In 2013, the Clippers went up 2-0 over Memphis, but the Grizzlies would have their revenge from the previous year and won the next four games to advance. In 2014, Paul and Co. took the first game from the Thunder in the conference semifinals, but weren’t able to best Kevin Durant and Russell Westbrook.
The worst of all the losses came in 2015 when the Clippers appeared ready to break through to the conference finals at last. They led Houston 3-1 and held a 15-point lead in the Game 5. Enter the choke. The Rockets came back to win that game and then the next three contests to advance and leave Los Angeles wishing Kobe Bryant still had some legs left.
In 2016, the Clippers again went up 2-0 over Portland, but lost four straight, and just this year, the Clippers were up over the Jazz 2-1, but lost in seven games, despite home-court advantage.
The Clippers weren’t ever the No. 1 or No. 2 seed in any of those years, so it’s not as if they were the overwhelming favorites. But the fact that they held leads of 2-0 and 3-1 in certain years says they had more than enough talent to pull out a series win. And yes Blake Griffin was injured for a couple of those runs, but I’ll refer you right back to the previous point: Leads in series means you have the talent necessary to pull it off, regardless of whatever else is going on.

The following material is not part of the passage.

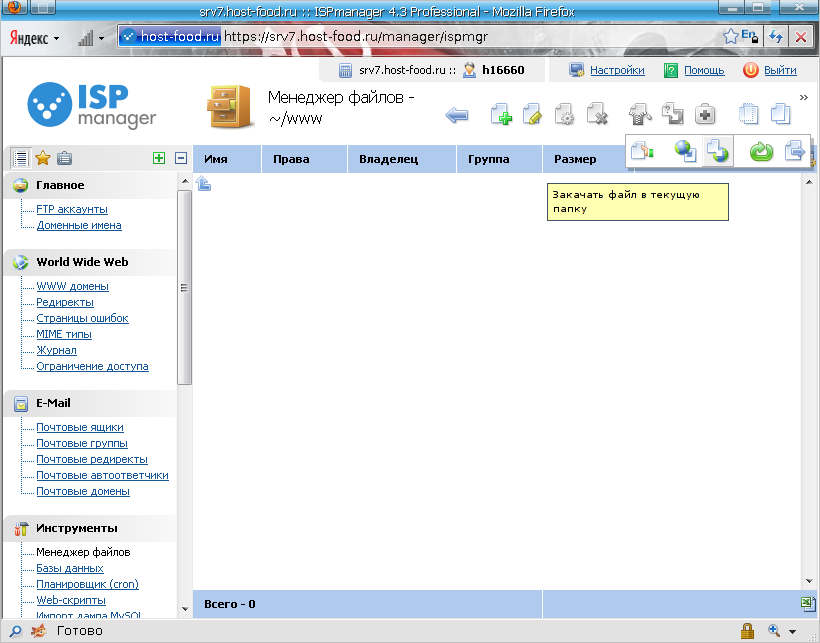820x643 pixels.
Task: Collapse all menu sections with minus button
Action: [181, 158]
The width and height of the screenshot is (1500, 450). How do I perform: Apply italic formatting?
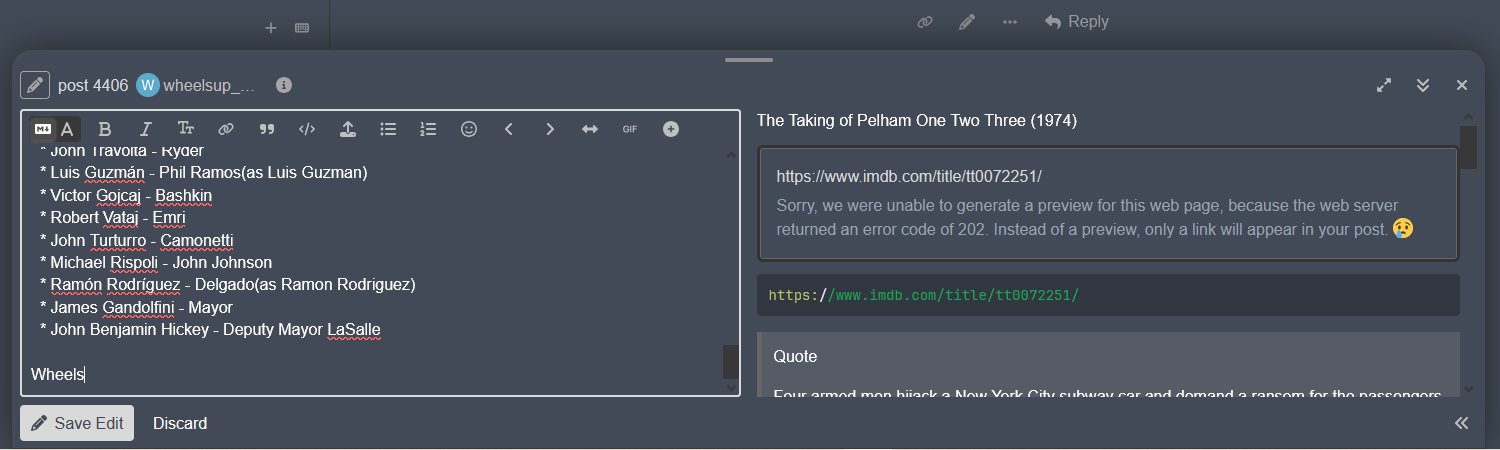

Clearly something has to change in Los Angeles. Either the franchise needs a new coach or a new roster. Doc Rivers was a championship caliber coach with Boston, but losing multiple playoff series after holding leads points to a coaching failure. Making a change there would signal to the whole organization that faltering before the conference finals is no longer acceptable.
If you want to improve the roster, it’s clear either Griffin or Jordan needs to go. Griffin has proven he has trouble staying healthy, and both he and Jordan want to hang around the rim and get dunks. Griffin has made strides in improving his outside game, but at heart, he just wants to put his back to the basket and go to work. And of course, Jordan not being able to hit a free throw to save his life doesn’t help.
Adding another star to utilize Paul’s passing skills is what the Clippers need and potential free agent Paul George may be just what the team needs.
For now, the Clippers need to go back to the drawing board. But at least they don’t have to endure the horrid Utah nightlife any longer.
The views expressed in this column are those of the author and not necessarily those of The Observer.